▶ _MATERIAL PROVIDED_

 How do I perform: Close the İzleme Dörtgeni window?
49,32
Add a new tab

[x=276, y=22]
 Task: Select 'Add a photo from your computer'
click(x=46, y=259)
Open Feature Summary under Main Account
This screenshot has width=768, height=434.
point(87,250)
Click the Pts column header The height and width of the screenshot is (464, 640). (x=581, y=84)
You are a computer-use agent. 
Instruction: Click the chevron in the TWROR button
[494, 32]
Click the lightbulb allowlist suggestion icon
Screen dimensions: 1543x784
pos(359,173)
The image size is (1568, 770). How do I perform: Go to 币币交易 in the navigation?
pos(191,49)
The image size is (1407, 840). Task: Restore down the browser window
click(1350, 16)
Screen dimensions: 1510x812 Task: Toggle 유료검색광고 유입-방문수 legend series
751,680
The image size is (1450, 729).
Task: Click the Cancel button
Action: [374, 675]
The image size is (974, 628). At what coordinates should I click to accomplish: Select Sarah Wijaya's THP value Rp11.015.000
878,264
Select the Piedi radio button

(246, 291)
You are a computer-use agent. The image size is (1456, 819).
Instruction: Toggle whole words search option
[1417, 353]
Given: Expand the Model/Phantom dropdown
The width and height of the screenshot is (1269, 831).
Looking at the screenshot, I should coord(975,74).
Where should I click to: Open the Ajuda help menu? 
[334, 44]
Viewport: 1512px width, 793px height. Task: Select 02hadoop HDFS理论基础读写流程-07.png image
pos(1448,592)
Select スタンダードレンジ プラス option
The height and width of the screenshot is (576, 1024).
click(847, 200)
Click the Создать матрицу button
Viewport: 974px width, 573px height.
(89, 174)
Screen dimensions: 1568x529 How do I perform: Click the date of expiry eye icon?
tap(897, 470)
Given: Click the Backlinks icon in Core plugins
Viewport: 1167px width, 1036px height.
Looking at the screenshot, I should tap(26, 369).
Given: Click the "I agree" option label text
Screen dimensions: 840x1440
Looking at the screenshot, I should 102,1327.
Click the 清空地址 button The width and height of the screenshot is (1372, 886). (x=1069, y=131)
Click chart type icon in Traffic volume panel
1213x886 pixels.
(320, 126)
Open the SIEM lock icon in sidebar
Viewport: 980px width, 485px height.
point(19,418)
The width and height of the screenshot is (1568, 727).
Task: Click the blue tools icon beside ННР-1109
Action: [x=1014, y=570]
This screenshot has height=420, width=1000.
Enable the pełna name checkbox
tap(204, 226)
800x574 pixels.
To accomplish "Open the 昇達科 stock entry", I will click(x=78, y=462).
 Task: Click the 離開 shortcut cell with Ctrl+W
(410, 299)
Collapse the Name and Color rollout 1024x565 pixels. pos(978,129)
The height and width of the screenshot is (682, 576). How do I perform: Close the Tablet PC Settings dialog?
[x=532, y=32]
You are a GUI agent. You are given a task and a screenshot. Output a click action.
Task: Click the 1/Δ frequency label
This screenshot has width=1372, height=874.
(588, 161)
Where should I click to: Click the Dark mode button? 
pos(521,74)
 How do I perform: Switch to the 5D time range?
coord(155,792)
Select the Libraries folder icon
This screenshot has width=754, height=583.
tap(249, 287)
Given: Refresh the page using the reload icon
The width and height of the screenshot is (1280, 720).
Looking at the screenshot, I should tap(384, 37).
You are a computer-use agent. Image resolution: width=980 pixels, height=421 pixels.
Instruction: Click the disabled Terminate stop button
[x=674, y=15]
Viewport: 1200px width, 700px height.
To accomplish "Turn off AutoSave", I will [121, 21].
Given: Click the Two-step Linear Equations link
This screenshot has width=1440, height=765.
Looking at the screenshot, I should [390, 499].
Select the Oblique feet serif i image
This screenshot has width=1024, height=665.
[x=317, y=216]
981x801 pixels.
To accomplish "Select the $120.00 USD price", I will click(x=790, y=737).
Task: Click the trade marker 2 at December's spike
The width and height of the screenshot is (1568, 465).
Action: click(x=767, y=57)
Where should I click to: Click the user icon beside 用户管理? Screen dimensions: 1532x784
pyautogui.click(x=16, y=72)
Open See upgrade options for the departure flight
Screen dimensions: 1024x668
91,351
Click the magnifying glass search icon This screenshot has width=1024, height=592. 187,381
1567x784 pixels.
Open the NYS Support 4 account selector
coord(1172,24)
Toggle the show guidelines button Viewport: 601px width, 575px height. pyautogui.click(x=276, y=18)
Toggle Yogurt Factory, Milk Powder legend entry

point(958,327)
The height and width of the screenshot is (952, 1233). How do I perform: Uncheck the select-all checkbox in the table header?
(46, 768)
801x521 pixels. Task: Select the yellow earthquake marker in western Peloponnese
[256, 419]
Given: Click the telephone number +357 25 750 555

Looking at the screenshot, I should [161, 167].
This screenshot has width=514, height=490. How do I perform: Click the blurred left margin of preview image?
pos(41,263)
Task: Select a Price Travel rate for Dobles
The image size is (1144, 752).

▶ _SET PROBLEM_
Reproduce the listing above verbatim, line for line.

▶ _THE OUTPUT_
 How do I perform: Close the İzleme Dörtgeni window?
49,32
Add a new tab

[x=276, y=22]
 Task: Select 'Add a photo from your computer'
click(x=46, y=259)
Open Feature Summary under Main Account
This screenshot has width=768, height=434.
point(87,250)
Click the Pts column header The height and width of the screenshot is (464, 640). (x=581, y=84)
You are a computer-use agent. 
Instruction: Click the chevron in the TWROR button
[494, 32]
Click the lightbulb allowlist suggestion icon
Screen dimensions: 1543x784
pos(359,173)
The image size is (1568, 770). How do I perform: Go to 币币交易 in the navigation?
pos(191,49)
The image size is (1407, 840). Task: Restore down the browser window
click(1350, 16)
Screen dimensions: 1510x812 Task: Toggle 유료검색광고 유입-방문수 legend series
751,680
The image size is (1450, 729).
Task: Click the Cancel button
Action: [374, 675]
The image size is (974, 628). At what coordinates should I click to accomplish: Select Sarah Wijaya's THP value Rp11.015.000
878,264
Select the Piedi radio button

(246, 291)
You are a computer-use agent. The image size is (1456, 819).
Instruction: Toggle whole words search option
[1417, 353]
Given: Expand the Model/Phantom dropdown
The width and height of the screenshot is (1269, 831).
Looking at the screenshot, I should coord(975,74).
Where should I click to: Open the Ajuda help menu? 
[334, 44]
Viewport: 1512px width, 793px height. Task: Select 02hadoop HDFS理论基础读写流程-07.png image
pos(1448,592)
Select スタンダードレンジ プラス option
The height and width of the screenshot is (576, 1024).
click(847, 200)
Click the Создать матрицу button
Viewport: 974px width, 573px height.
(89, 174)
Screen dimensions: 1568x529 How do I perform: Click the date of expiry eye icon?
tap(897, 470)
Given: Click the Backlinks icon in Core plugins
Viewport: 1167px width, 1036px height.
Looking at the screenshot, I should tap(26, 369).
Given: Click the "I agree" option label text
Screen dimensions: 840x1440
Looking at the screenshot, I should 102,1327.
Click the 清空地址 button The width and height of the screenshot is (1372, 886). (x=1069, y=131)
Click chart type icon in Traffic volume panel
1213x886 pixels.
(320, 126)
Open the SIEM lock icon in sidebar
Viewport: 980px width, 485px height.
point(19,418)
The width and height of the screenshot is (1568, 727).
Task: Click the blue tools icon beside ННР-1109
Action: [x=1014, y=570]
This screenshot has height=420, width=1000.
Enable the pełna name checkbox
tap(204, 226)
800x574 pixels.
To accomplish "Open the 昇達科 stock entry", I will click(x=78, y=462).
 Task: Click the 離開 shortcut cell with Ctrl+W
(410, 299)
Collapse the Name and Color rollout 1024x565 pixels. pos(978,129)
The height and width of the screenshot is (682, 576). How do I perform: Close the Tablet PC Settings dialog?
[x=532, y=32]
You are a GUI agent. You are given a task and a screenshot. Output a click action.
Task: Click the 1/Δ frequency label
This screenshot has width=1372, height=874.
(588, 161)
Where should I click to: Click the Dark mode button? 
pos(521,74)
 How do I perform: Switch to the 5D time range?
coord(155,792)
Select the Libraries folder icon
This screenshot has width=754, height=583.
tap(249, 287)
Given: Refresh the page using the reload icon
The width and height of the screenshot is (1280, 720).
Looking at the screenshot, I should tap(384, 37).
You are a computer-use agent. Image resolution: width=980 pixels, height=421 pixels.
Instruction: Click the disabled Terminate stop button
[x=674, y=15]
Viewport: 1200px width, 700px height.
To accomplish "Turn off AutoSave", I will [121, 21].
Given: Click the Two-step Linear Equations link
This screenshot has width=1440, height=765.
Looking at the screenshot, I should [390, 499].
Select the Oblique feet serif i image
This screenshot has width=1024, height=665.
[x=317, y=216]
981x801 pixels.
To accomplish "Select the $120.00 USD price", I will click(x=790, y=737).
Task: Click the trade marker 2 at December's spike
The width and height of the screenshot is (1568, 465).
Action: click(x=767, y=57)
Where should I click to: Click the user icon beside 用户管理? Screen dimensions: 1532x784
pyautogui.click(x=16, y=72)
Open See upgrade options for the departure flight
Screen dimensions: 1024x668
91,351
Click the magnifying glass search icon This screenshot has width=1024, height=592. 187,381
1567x784 pixels.
Open the NYS Support 4 account selector
coord(1172,24)
Toggle the show guidelines button Viewport: 601px width, 575px height. pyautogui.click(x=276, y=18)
Toggle Yogurt Factory, Milk Powder legend entry

point(958,327)
The height and width of the screenshot is (952, 1233). How do I perform: Uncheck the select-all checkbox in the table header?
(46, 768)
801x521 pixels. Task: Select the yellow earthquake marker in western Peloponnese
[256, 419]
Given: Click the telephone number +357 25 750 555

Looking at the screenshot, I should [161, 167].
This screenshot has width=514, height=490. How do I perform: Click the blurred left margin of preview image?
pos(41,263)
Task: Select a Price Travel rate for Dobles
The image size is (1144, 752).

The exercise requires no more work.